At least three YEC locomotives were demonstrated or given trials on British Railways between 1956 and 1963, these were a Janus, a Taurus and a 300 hp diesel-hydraulic.

Yorkshire Engine Co built the chassis and bodies of the 10 prototype Class 15 locomotives under contract from British Thomson Houston Co Ltd (BTH).

==Exports to India==
Yorkshire Engine Co had been exporting steam locomotives to India for most of their existence, but in 1958 ten broad gauge 230-hp 0-4-0 diesel-electric shunting locomotives were supplied for the construction of Durgapur Steel Works in Eastern India. This was followed in 1963–64 with five 300-hp 0-4-0 diesel-electric locomotives and ten 600-hp ‘Olympus’ Bo-Bo locomotives. The Durgapur works was developed in conjunction with United Steel Companies, so it is not surprising that YEC locomotives were used there.

In addition, YEC secured an order for two metre-gauge ‘Janus’ locomotives for the Indian Fertilizer Corporation.

(Tasks to complete)
1 > According to the Yorkshire Engine Co passage, which three YEC locomotives were demonstrated or given trials on British Railways between 1956 and 1963?
2 > Pick up the Yorkshire Engine Co passage after its final sentence and continue writing it.
The data that follows comes from a separate source and is unrelated to the Yorkshire Engine Co passage.

(Records)
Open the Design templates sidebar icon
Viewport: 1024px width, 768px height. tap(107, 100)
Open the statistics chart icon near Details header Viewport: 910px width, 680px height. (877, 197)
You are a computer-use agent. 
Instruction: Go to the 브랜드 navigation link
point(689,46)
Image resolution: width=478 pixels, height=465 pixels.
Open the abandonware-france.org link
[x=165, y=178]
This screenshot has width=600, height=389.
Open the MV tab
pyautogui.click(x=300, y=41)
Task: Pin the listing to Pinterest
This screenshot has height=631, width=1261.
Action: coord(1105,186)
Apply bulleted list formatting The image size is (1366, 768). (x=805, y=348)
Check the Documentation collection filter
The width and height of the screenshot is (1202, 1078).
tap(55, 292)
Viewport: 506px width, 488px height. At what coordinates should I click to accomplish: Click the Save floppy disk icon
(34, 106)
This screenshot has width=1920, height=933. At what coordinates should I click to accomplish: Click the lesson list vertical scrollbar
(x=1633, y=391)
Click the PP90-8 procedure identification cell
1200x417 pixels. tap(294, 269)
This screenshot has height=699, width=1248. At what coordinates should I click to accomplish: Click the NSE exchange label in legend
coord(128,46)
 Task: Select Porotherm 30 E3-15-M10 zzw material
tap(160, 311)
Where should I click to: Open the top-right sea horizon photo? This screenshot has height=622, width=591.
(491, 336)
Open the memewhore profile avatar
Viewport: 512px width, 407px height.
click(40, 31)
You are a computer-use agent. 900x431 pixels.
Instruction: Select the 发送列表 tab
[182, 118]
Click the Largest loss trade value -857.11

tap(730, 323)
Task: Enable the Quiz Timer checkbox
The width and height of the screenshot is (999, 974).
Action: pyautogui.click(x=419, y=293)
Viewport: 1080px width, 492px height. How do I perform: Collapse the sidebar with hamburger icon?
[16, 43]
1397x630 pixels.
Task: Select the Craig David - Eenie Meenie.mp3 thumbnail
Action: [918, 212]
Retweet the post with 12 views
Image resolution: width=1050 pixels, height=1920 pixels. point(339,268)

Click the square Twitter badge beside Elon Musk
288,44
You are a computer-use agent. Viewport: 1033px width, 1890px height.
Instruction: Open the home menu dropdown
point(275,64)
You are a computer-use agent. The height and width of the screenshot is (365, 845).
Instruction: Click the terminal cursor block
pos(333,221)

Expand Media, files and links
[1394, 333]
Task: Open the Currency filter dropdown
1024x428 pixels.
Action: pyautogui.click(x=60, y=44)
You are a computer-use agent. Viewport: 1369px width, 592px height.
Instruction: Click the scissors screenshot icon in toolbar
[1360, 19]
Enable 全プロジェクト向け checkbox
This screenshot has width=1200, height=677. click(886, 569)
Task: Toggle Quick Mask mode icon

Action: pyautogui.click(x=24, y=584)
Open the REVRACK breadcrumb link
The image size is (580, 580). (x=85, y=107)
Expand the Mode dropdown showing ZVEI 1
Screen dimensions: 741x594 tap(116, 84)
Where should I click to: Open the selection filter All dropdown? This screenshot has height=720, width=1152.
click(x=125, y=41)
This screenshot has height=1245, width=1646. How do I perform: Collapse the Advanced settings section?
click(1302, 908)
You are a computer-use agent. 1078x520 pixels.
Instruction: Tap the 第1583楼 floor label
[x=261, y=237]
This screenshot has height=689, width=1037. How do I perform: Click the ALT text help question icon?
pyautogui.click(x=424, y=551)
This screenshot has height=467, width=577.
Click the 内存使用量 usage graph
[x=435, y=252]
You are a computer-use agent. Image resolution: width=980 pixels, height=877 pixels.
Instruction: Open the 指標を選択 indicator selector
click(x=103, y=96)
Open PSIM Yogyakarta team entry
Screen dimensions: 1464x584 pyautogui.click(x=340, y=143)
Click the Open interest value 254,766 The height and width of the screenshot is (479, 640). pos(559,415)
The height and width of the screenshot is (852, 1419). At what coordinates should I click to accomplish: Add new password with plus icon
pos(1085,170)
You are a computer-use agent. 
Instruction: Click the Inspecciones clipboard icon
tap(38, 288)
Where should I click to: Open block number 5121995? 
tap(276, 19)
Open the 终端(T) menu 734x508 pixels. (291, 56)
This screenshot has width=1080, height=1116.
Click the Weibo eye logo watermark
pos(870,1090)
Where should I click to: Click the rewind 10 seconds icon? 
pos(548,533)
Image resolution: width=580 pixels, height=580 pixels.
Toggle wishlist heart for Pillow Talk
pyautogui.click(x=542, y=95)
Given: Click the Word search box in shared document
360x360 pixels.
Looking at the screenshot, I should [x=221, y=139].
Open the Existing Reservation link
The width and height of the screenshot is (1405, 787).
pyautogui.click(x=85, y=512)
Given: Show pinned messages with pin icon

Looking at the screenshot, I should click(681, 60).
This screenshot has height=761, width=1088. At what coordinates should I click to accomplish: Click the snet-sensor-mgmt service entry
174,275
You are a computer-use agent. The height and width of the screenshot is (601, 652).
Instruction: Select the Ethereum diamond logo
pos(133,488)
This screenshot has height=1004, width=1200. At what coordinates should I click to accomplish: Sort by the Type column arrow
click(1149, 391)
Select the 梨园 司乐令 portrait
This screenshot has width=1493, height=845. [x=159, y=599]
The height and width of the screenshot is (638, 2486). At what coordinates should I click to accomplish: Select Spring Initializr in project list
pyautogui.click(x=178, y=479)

(Your written answers)
1 > A Janus, a Taurus and a 300 hp diesel-hydraulic.

2 >
==Closure==
Locomotive construction ended in 1965. It is not recorded exactly why the works was closed but three facts seem to have all had an influence on the decision. Firstly the market for new locomotives was shrinking rapidly with a number of other manufacturers closing around this time. Secondly, most of the USC works were fully equipped with YEC locomotives. Thirdly, nationalisation of the British steel industry was to take place in 1967 and it is unlikely that the locomotive business was wanted as part of the new corporation.

Several locomotives under construction at the time of closure left the works before they had been completed. These locomotives were destined for USC steelworks which had the capability to complete the construction work in their own engineering works.

The rights to the YEC designs and the good will of the business were sold to Rolls-Royce Sentinel Division at Shrewsbury who had previously supplied a high proportion of diesel engines used by YEC and were a competitor in the industrial locomotive market. In 1967 three locomotives were bought from Shrewsbury for use at Scunthorpe Steelworks, these were built to the Janus design to match the many similar locomotives there built in Sheffield. A fourth locomotive, to a different YEC design, was supplied to AEI in Manchester.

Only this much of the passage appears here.